Discontinuing IJ turned into a Rapid Response - page 2
I work on a Cardiovascular Intervention Unit. I've been on this unit almost 2 year which is the duration of my career. The other night I followed thru with an order to d/c a Rt. IJ (cordis sp?)... Read More
Apr 27, '10A part of a problem in many units these days is that ones with high turn over, you dont' have staff that have "been there, seen it all, done that". What happens is that proceedures are taught over and over again and they may not be the best evidence based practice.
It very well may be accepted practice in your unit to do so, especially if the policy lacks positioning the patient flat. So I'd hope that this invokes a policy change to limit complications to future patients. You will never be an expert on everything, but you will always have this experience as a safety tip for those you will mentor in the future... "let me tell you why this is so important....."
We all have many of these stories to tell.
Apr 27, '10He did not have an air embolus, but a clot. His sitting position did not cause the clot. As someone else posted, improper line maintenance allowed the clot to form. Perhaps the Cordis line maintenance policy should be updated.
Jun 1, '10FIRST never take a Central line out of a patient sitting in the chair, i'v seen at least 3 people code and 1 which died...
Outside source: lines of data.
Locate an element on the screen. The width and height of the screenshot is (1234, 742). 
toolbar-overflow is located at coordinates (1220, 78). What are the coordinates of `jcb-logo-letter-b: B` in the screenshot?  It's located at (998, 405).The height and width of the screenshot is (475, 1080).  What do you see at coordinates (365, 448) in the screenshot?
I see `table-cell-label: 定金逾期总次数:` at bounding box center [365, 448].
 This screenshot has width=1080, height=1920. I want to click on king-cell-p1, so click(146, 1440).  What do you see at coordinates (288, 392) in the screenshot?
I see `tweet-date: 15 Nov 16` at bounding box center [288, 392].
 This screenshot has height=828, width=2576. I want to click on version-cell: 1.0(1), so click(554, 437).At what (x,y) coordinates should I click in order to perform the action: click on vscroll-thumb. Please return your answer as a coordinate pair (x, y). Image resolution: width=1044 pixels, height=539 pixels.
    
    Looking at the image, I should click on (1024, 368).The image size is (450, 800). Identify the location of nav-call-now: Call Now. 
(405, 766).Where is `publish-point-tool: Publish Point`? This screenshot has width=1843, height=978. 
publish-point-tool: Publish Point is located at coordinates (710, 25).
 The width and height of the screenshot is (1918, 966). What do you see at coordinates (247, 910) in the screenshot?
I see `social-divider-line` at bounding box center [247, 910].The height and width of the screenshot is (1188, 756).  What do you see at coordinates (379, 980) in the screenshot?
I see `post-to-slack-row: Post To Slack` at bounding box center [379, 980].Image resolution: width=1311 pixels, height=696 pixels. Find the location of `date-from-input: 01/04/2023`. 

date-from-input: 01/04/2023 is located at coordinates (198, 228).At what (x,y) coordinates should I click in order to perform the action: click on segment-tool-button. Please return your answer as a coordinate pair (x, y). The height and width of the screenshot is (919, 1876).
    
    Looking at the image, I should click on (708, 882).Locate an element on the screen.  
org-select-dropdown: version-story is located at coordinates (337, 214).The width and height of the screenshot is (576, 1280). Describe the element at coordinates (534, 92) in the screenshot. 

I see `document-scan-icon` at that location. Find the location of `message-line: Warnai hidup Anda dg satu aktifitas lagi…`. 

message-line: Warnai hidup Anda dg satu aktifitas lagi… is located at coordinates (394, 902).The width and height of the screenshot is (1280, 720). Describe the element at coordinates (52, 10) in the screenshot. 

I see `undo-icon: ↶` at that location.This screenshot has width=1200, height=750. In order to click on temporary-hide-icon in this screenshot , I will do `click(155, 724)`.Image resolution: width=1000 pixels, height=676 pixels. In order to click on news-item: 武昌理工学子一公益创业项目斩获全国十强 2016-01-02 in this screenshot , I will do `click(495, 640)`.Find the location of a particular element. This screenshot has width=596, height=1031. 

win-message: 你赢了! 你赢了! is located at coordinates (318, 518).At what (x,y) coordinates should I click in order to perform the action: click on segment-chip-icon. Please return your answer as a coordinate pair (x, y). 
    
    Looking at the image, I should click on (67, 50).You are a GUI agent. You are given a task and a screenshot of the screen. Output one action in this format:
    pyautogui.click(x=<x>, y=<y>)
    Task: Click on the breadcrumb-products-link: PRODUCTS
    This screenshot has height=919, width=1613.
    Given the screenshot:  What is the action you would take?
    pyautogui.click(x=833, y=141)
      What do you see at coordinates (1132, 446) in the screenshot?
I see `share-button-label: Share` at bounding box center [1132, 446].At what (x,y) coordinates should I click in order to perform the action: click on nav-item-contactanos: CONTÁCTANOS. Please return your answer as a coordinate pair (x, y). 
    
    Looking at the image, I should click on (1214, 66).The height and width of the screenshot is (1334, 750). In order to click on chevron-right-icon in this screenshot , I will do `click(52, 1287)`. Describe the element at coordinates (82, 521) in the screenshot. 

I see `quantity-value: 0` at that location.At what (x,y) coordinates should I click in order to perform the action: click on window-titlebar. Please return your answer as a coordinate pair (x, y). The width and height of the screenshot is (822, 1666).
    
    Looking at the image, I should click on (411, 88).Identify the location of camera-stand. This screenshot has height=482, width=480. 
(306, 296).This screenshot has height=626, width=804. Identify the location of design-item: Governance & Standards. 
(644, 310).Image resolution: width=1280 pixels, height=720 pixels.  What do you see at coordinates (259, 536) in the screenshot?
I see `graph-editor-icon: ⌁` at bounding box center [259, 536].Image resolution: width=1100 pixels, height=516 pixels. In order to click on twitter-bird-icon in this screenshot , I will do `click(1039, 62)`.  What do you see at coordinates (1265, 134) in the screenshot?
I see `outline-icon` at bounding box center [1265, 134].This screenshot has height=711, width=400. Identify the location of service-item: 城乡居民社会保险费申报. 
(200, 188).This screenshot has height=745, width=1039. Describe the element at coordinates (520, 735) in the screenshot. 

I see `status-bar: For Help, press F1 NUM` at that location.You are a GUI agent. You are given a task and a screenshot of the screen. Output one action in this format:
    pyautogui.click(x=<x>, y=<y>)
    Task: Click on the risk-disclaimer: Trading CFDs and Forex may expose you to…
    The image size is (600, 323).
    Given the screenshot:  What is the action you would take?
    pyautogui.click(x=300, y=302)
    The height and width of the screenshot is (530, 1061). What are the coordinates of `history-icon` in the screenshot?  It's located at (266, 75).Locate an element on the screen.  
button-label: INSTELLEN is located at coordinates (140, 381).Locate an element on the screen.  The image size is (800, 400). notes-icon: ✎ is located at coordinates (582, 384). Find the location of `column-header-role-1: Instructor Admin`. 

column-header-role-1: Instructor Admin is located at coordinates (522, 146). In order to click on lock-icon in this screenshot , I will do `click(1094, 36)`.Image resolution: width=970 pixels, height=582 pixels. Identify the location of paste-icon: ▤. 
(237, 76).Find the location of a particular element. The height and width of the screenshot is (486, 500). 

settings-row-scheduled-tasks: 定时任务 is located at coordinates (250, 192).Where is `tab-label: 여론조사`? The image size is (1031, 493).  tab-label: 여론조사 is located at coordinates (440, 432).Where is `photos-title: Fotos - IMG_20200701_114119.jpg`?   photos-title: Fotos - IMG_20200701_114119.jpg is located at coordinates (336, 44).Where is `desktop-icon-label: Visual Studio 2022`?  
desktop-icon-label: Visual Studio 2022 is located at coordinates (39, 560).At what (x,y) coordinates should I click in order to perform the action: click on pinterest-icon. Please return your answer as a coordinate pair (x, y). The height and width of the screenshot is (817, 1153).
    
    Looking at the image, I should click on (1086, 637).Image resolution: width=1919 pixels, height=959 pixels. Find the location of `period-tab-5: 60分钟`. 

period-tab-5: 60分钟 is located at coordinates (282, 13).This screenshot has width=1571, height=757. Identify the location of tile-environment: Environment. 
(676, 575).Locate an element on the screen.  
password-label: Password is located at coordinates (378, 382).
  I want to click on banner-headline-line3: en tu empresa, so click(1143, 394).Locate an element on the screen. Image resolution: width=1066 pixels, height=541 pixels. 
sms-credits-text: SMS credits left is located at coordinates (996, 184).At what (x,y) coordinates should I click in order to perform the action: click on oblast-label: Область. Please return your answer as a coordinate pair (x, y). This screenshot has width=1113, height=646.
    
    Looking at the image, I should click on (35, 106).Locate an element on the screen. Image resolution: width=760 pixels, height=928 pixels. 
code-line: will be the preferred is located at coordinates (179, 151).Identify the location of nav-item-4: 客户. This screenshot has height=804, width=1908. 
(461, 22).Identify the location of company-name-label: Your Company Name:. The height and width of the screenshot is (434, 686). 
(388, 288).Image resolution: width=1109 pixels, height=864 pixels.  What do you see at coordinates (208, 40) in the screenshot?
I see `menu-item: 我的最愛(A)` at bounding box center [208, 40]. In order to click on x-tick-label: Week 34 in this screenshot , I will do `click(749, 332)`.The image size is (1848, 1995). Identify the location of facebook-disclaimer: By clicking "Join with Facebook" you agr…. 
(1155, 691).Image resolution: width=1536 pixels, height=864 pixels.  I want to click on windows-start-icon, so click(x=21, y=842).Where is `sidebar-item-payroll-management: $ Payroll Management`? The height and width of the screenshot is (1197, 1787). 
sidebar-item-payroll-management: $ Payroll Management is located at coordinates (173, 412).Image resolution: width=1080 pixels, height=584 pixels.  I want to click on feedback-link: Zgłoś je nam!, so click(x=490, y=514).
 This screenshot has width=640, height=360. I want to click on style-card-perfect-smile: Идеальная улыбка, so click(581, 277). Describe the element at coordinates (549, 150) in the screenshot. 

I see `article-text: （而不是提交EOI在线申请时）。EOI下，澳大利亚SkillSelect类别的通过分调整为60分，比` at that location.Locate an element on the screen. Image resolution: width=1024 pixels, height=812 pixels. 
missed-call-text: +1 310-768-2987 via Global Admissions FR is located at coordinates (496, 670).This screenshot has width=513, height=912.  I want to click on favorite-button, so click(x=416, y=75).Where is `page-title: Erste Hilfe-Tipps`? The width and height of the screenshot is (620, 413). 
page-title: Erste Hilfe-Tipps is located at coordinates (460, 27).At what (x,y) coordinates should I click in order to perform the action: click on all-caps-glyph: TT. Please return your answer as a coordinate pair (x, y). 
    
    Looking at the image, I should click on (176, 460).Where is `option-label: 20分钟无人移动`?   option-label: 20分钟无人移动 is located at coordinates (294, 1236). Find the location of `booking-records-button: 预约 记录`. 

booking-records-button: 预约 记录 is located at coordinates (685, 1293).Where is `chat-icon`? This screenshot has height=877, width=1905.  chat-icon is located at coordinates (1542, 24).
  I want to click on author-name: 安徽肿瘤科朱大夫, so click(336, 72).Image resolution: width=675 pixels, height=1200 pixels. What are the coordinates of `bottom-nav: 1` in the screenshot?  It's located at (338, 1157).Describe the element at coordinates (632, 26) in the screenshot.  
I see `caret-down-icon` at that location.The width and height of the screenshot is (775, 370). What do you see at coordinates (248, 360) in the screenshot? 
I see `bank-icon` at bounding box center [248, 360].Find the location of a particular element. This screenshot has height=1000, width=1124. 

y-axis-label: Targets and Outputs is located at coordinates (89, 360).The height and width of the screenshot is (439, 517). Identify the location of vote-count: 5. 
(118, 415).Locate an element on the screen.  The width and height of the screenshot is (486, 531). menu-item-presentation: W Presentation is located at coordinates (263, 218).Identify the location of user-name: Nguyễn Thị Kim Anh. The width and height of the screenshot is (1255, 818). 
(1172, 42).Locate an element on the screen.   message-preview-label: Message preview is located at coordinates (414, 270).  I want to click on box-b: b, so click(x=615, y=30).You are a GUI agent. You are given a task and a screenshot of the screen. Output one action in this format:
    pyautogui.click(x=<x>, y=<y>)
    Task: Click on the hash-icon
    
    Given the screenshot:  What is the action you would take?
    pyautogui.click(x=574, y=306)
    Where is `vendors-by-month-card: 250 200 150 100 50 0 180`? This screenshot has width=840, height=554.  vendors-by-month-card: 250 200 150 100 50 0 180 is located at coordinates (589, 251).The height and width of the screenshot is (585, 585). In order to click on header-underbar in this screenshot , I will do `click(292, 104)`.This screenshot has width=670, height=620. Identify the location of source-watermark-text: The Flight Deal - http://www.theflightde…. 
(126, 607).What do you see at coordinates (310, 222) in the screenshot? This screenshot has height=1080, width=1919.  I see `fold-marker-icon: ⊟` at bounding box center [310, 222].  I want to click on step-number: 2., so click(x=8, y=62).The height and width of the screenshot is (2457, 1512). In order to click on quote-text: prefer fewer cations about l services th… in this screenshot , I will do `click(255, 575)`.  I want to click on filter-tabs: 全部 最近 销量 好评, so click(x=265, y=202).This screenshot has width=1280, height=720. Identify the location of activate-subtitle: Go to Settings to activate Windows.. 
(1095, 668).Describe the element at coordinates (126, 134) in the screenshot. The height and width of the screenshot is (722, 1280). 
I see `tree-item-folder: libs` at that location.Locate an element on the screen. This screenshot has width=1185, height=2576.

Jun 20, '10The current standard of care when d/cing any central line is flat in bed..have pt take a deep breath.....hold it (or valsalva maneuver)and then d/c it. If the pt can not cooperate to do this the second best thing is to d/c upon expiration. Next apply a sterile air occlusive dressing. You can use some Vaseline gauze or some betadine ung..just make it air occlusive...yes you can get air sucked in through the skin tract even after the CVC has been removed. If your nursing policy and procedure is not up to date or is incorrect...and you followed it....you can still be held accountable b/c they will say "you should have known better" You should have followed the current standard of care. I know what all of our policies say b/c I wrote them all...BUT sometimes when there is a delay in changing them ...I will follow the new standard. In this case for instance when INS changed it to an air occlusive dressing I started doing that right away. I know of a 7.5 million dollar lawsuit where the nurse followed the hospital policy and lost the case. They said that she should have known better and also she had an obligation to inform the hospital that there policy did not follow the current standard of care. When a nurse is sued that is always the question...did he or she follow the current standard in the situation. Sounds like a thrombus had formed on the end of the cordis and it became dislodged when it was discontinued. Complications do happen BUT you want to be providing safe and prudent care so no one can blame it on your nursing care..so the pt should have been in bed for the procedure.
Jun 25, '10thanks everyone for the great information. it's practice on my unit to not d/c the cordis with the patient in trend. we aspirate but we dont do trend. Im going to always be sure to do it though now that Ive heard this nightmare from someone firsthand! how scary!
Jan 1, '11Where I work, we call the hospitalist to DC the Central lines. I work ICU. Patient is always laying down.
The only time we DC a central line is during post-mortem care.
Do you have a policy and procedure regarding DCing central lines?
Jan 4, '11A brief search of policy and procedures for various facilities across the nation indicates most facilities require placing the patient in a slight Trandelenburg position or with the head of the bed flat. Several P&P state the patient may not be in a sitting position during catheter removal. I recommend printing a copy of your facilities P&P for your records as well as writing a detailed summary of the events in case you need this later. Good luck and hopefully nothing more will come of this event.